------ QUOTED PASSAGE

$\operatorname{tr}(AB) = 0$ for (skew-)symmetric matricies

I know if A is symmetric and B is skew-symmetric then $\operatorname{tr}(AB) = 0$. (This follows because $\operatorname{tr}(AB) = -\operatorname{tr}(AB)$)

Is the converse of that true? In other words, does $\operatorname{tr}(AB) = 0$ where is A is symmetric or skew-symmetric imply B is skew-symmetric or symmetric respectively? Why?

• Wait, why is $tr(AB)=-tr(AB)$? – Nishant Oct 23 '14 at 4:22
• @Nishant $A^T = A$, $B^T = -B$ and the trace is cyclic. – Cameron Williams Oct 23 '14 at 4:22
• Oh, right, I get it now. – Nishant Oct 23 '14 at 4:28

The case of $A$ being symmetric fails to imply that $B$ is anti-symmetric in a pretty trivial case (let's ignore the zero matrix since we often ignore $0$ in many arguments like this): $A = I_{n\times n}$ as this only implies $B$ is traceless, nothing more.

The case of $A$ being anti-symmetric fails to imply that $B$ is symmetric in general as well but for slightly less trivial reasons. Note: if $A$ and $B$ are $2\times 2$ matrices, the anti-symmetry of $A$ does imply the symmetry of $B$. (Check it yourself.) To see that it fails in general we then need to consider $3\times 3$ matrices or larger. Let $A$ and $B$ be given as below.

------------
------ GIVEN DATA

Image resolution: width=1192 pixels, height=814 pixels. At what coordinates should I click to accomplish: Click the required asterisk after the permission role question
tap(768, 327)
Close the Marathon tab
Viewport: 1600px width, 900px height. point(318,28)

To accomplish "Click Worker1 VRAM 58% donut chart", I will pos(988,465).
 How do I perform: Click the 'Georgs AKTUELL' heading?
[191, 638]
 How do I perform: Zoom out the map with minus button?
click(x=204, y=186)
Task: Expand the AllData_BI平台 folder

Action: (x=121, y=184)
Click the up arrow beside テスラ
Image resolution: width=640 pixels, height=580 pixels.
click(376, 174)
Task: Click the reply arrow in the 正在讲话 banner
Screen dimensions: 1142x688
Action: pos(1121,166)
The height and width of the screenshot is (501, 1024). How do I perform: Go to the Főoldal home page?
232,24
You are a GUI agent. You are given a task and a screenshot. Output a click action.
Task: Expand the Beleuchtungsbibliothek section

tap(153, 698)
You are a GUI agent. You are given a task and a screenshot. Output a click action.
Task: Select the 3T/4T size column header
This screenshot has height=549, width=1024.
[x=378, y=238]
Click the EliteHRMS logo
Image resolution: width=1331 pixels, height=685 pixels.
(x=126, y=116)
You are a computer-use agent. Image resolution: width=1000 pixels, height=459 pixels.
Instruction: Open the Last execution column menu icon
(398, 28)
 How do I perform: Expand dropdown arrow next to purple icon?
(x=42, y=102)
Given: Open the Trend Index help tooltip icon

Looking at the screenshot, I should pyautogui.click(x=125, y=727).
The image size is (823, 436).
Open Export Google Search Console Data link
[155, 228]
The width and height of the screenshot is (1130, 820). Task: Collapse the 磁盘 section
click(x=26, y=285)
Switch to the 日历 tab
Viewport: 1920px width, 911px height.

------------

*WRITTEN TASKS:*
A – Answer these from the matrix trace discussion:
(i) Which user asked why $tr(AB)=-tr(AB)$?
(ii) What choice of $A$ does the discussion give as the trivial case in which a symmetric $A$ fails to make $B$ anti-symmetric?
(iii) For what size of matrices does the anti-symmetry of $A$ imply the symmetry of $B$?
B – Based on the matrix trace discussion, does each statement hold? Answer yes or no, and quote the words that decide it.
(i) Cameron Williams's reply mentions that the trace is cyclic.
(ii) Taking $A = I_{n\times n}$ forces $B$ to be anti-symmetric.
(iii) Showing the general failure for an anti-symmetric $A$ requires matrices of size $3\times 3$ or larger.
C – List every matrix dimension written in the matrix trace discussion.

*CORRECT ANSWERS:*
A –
(i) Nishant
(ii) $A = I_{n\times n}$
(iii) $2\times 2$ matrices

B –
(i) Yes: "$A^T = A$, $B^T = -B$ and the trace is cyclic."
(ii) No: "this only implies $B$ is traceless, nothing more."
(iii) Yes: "we then need to consider $3\times 3$ matrices or larger."

C – $n\times n$, $2\times 2$, $3\times 3$